Problems associated with mutation of FMR1 fall into the research portfolios of multiple NIH Institutes, including the NICHD. To help coordinate research on FMR1, the NICHD leads the NIH Fragile X Research Coordinating Group, which includes nine NIH Institutes with research interests in different aspects of Fragile X. The Group consulted with outside experts and in 2008 published a long-term agenda for FMR1 research, the NIH Research Plan on Fragile X Syndrome and Associated Disorders.

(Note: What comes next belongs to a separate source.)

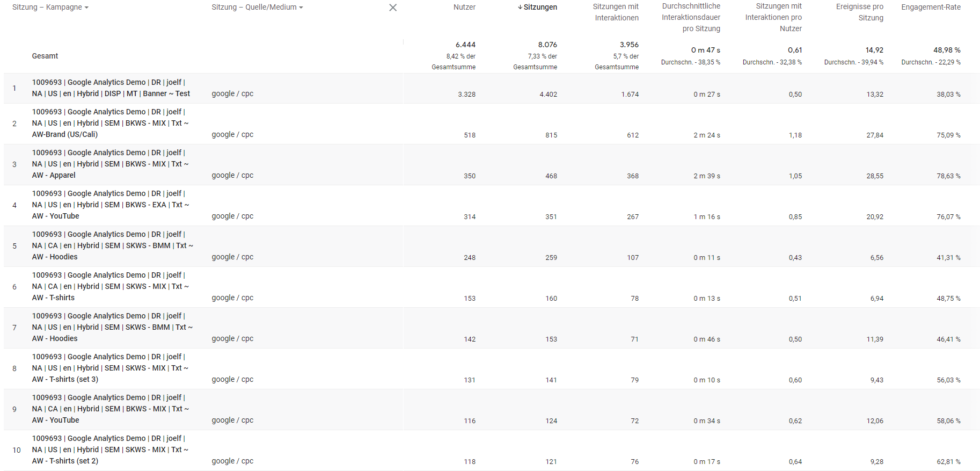Sort table by Nutzer column
This screenshot has width=980, height=471.
pyautogui.click(x=464, y=8)
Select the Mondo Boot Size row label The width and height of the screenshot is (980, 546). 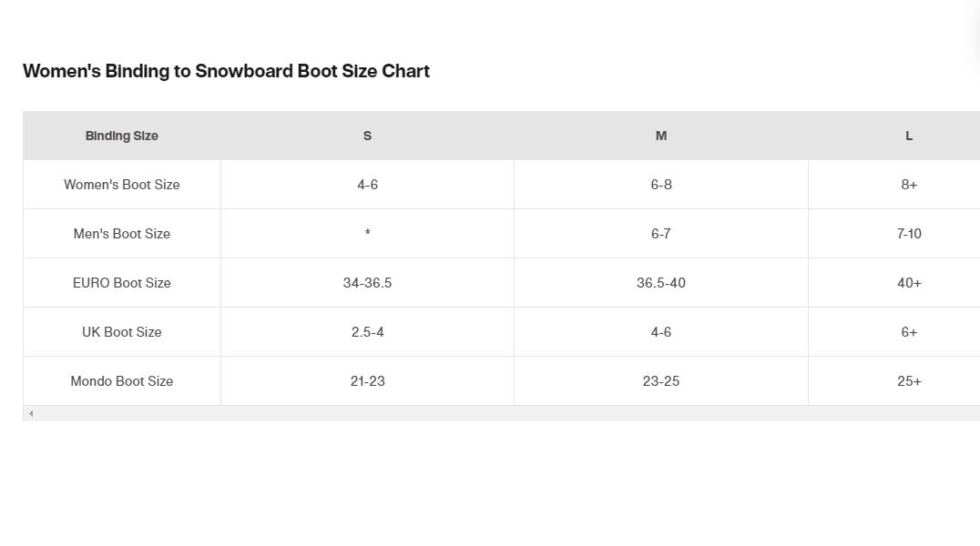point(122,381)
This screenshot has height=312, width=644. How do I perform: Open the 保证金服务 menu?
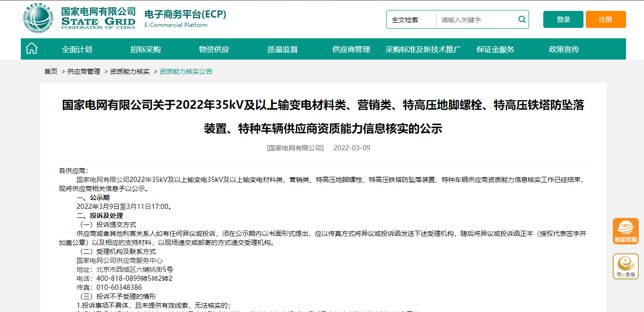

Finding treatments and supporting families affected by Fragile X and its related disorders are two of the major goals of the Plan.
The NIH is committed to continuing to learn as much as possible about the FMR1 gene and its far-reaching effects. The story of Fragile X might also serve as an effective and useful model for studying other diseases and for moving research discoveries from the laboratory into everyday usage.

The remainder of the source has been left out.